[Opening Source data section]

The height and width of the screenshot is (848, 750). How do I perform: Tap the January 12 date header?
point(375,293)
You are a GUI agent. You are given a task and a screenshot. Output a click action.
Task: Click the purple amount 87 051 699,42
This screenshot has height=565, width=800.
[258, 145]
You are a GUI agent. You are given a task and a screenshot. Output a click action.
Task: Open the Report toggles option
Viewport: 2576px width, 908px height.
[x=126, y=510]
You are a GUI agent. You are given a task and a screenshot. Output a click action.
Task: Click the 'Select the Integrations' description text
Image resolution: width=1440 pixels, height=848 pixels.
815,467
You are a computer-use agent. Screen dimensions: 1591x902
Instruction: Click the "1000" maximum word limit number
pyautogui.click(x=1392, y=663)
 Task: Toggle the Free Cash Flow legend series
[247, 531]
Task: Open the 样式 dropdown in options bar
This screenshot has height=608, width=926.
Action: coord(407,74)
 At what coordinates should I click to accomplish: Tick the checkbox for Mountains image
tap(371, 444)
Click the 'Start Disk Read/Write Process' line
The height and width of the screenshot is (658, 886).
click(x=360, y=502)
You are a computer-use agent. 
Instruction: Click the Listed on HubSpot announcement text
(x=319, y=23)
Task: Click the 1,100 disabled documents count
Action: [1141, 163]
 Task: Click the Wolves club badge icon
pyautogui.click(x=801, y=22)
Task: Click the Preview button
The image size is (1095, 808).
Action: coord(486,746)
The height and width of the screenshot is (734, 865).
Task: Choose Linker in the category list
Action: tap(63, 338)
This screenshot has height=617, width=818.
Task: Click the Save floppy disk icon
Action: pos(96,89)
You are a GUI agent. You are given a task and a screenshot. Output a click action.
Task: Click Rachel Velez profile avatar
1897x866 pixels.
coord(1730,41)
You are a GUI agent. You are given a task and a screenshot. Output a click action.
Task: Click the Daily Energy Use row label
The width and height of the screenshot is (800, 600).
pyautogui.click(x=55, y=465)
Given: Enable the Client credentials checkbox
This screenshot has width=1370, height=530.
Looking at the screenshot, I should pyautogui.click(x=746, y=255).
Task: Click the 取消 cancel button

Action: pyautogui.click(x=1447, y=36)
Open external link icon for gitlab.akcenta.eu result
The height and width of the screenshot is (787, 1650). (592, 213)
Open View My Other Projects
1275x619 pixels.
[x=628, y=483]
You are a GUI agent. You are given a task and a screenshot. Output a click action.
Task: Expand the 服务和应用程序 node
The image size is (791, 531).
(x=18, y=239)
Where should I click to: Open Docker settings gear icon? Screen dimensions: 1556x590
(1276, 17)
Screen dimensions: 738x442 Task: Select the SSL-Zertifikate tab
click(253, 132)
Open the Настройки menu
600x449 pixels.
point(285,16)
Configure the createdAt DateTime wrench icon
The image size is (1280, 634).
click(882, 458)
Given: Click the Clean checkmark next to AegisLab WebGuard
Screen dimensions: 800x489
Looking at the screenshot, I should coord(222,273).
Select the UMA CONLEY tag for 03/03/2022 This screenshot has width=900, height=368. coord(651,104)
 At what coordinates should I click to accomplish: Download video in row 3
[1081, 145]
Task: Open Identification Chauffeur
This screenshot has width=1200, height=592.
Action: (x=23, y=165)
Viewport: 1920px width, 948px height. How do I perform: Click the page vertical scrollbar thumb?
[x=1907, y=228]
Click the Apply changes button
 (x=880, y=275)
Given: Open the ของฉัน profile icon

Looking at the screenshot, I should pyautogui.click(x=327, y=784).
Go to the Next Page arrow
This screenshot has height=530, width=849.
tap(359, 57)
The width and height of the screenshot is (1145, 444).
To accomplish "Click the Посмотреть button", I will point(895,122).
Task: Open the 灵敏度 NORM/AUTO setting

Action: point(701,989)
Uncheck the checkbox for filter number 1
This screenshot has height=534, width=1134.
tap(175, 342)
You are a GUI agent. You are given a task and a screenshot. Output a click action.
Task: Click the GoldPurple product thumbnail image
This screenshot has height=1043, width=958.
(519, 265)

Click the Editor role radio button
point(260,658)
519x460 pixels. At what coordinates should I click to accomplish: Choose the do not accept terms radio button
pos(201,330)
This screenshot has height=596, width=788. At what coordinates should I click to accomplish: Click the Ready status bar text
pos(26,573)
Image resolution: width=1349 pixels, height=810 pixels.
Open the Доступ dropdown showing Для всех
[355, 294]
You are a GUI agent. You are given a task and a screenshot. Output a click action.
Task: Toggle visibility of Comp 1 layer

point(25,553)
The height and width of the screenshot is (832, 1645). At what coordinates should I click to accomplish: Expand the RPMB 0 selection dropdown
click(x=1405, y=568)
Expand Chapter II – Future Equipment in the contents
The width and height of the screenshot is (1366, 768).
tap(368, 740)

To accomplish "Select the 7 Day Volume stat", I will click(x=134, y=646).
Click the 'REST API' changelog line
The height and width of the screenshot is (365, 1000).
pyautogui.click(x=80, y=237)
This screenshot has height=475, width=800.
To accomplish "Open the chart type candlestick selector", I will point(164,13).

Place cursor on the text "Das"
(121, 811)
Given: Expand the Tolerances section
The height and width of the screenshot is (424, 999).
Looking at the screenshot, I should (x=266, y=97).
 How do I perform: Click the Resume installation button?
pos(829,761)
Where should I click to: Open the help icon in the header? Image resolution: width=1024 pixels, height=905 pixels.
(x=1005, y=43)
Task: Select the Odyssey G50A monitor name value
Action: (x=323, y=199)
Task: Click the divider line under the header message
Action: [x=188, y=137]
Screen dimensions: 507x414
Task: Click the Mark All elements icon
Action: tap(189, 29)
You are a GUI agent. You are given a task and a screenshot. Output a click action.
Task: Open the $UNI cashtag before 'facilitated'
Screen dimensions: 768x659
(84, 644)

[Closing Source data section]

- [Work instructions]: Nothing in the records may be altered; restate them word for word.

- [Answer box]:
The height and width of the screenshot is (848, 750). How do I perform: Tap the January 12 date header?
point(375,293)
You are a GUI agent. You are given a task and a screenshot. Output a click action.
Task: Click the purple amount 87 051 699,42
This screenshot has height=565, width=800.
[258, 145]
You are a GUI agent. You are given a task and a screenshot. Output a click action.
Task: Open the Report toggles option
Viewport: 2576px width, 908px height.
[x=126, y=510]
You are a GUI agent. You are given a task and a screenshot. Output a click action.
Task: Click the 'Select the Integrations' description text
Image resolution: width=1440 pixels, height=848 pixels.
815,467
You are a computer-use agent. Screen dimensions: 1591x902
Instruction: Click the "1000" maximum word limit number
pyautogui.click(x=1392, y=663)
 Task: Toggle the Free Cash Flow legend series
[247, 531]
Task: Open the 样式 dropdown in options bar
This screenshot has height=608, width=926.
Action: coord(407,74)
 At what coordinates should I click to accomplish: Tick the checkbox for Mountains image
tap(371, 444)
Click the 'Start Disk Read/Write Process' line
The height and width of the screenshot is (658, 886).
click(x=360, y=502)
You are a computer-use agent. 
Instruction: Click the Listed on HubSpot announcement text
(x=319, y=23)
Task: Click the 1,100 disabled documents count
Action: [1141, 163]
 Task: Click the Wolves club badge icon
pyautogui.click(x=801, y=22)
Task: Click the Preview button
The image size is (1095, 808).
Action: coord(486,746)
The height and width of the screenshot is (734, 865).
Task: Choose Linker in the category list
Action: tap(63, 338)
This screenshot has height=617, width=818.
Task: Click the Save floppy disk icon
Action: pos(96,89)
You are a GUI agent. You are given a task and a screenshot. Output a click action.
Task: Click Rachel Velez profile avatar
1897x866 pixels.
coord(1730,41)
You are a GUI agent. You are given a task and a screenshot. Output a click action.
Task: Click the Daily Energy Use row label
The width and height of the screenshot is (800, 600).
pyautogui.click(x=55, y=465)
Given: Enable the Client credentials checkbox
This screenshot has width=1370, height=530.
Looking at the screenshot, I should pyautogui.click(x=746, y=255).
Task: Click the 取消 cancel button

Action: pyautogui.click(x=1447, y=36)
Open external link icon for gitlab.akcenta.eu result
The height and width of the screenshot is (787, 1650). (592, 213)
Open View My Other Projects
1275x619 pixels.
[x=628, y=483]
You are a GUI agent. You are given a task and a screenshot. Output a click action.
Task: Expand the 服务和应用程序 node
The image size is (791, 531).
(x=18, y=239)
Where should I click to: Open Docker settings gear icon? Screen dimensions: 1556x590
(1276, 17)
Screen dimensions: 738x442 Task: Select the SSL-Zertifikate tab
click(253, 132)
Open the Настройки menu
600x449 pixels.
point(285,16)
Configure the createdAt DateTime wrench icon
The image size is (1280, 634).
click(882, 458)
Given: Click the Clean checkmark next to AegisLab WebGuard
Screen dimensions: 800x489
Looking at the screenshot, I should coord(222,273).
Select the UMA CONLEY tag for 03/03/2022 This screenshot has width=900, height=368. coord(651,104)
 At what coordinates should I click to accomplish: Download video in row 3
[1081, 145]
Task: Open Identification Chauffeur
This screenshot has width=1200, height=592.
Action: (x=23, y=165)
Viewport: 1920px width, 948px height. How do I perform: Click the page vertical scrollbar thumb?
[x=1907, y=228]
Click the Apply changes button
 (x=880, y=275)
Given: Open the ของฉัน profile icon

Looking at the screenshot, I should pyautogui.click(x=327, y=784).
Go to the Next Page arrow
This screenshot has height=530, width=849.
tap(359, 57)
The width and height of the screenshot is (1145, 444).
To accomplish "Click the Посмотреть button", I will point(895,122).
Task: Open the 灵敏度 NORM/AUTO setting

Action: point(701,989)
Uncheck the checkbox for filter number 1
This screenshot has height=534, width=1134.
tap(175, 342)
You are a GUI agent. You are given a task and a screenshot. Output a click action.
Task: Click the GoldPurple product thumbnail image
This screenshot has height=1043, width=958.
(519, 265)

Click the Editor role radio button
point(260,658)
519x460 pixels. At what coordinates should I click to accomplish: Choose the do not accept terms radio button
pos(201,330)
This screenshot has height=596, width=788. At what coordinates should I click to accomplish: Click the Ready status bar text
pos(26,573)
Image resolution: width=1349 pixels, height=810 pixels.
Open the Доступ dropdown showing Для всех
[355, 294]
You are a GUI agent. You are given a task and a screenshot. Output a click action.
Task: Toggle visibility of Comp 1 layer

point(25,553)
The height and width of the screenshot is (832, 1645). At what coordinates should I click to accomplish: Expand the RPMB 0 selection dropdown
click(x=1405, y=568)
Expand Chapter II – Future Equipment in the contents
The width and height of the screenshot is (1366, 768).
tap(368, 740)

To accomplish "Select the 7 Day Volume stat", I will click(x=134, y=646).
Click the 'REST API' changelog line
The height and width of the screenshot is (365, 1000).
pyautogui.click(x=80, y=237)
This screenshot has height=475, width=800.
To accomplish "Open the chart type candlestick selector", I will point(164,13).

Place cursor on the text "Das"
(121, 811)
Given: Expand the Tolerances section
The height and width of the screenshot is (424, 999).
Looking at the screenshot, I should (x=266, y=97).
 How do I perform: Click the Resume installation button?
pos(829,761)
Where should I click to: Open the help icon in the header? Image resolution: width=1024 pixels, height=905 pixels.
(x=1005, y=43)
Task: Select the Odyssey G50A monitor name value
Action: (x=323, y=199)
Task: Click the divider line under the header message
Action: [x=188, y=137]
Screen dimensions: 507x414
Task: Click the Mark All elements icon
Action: tap(189, 29)
You are a GUI agent. You are given a task and a screenshot. Output a click action.
Task: Open the $UNI cashtag before 'facilitated'
Screen dimensions: 768x659
(84, 644)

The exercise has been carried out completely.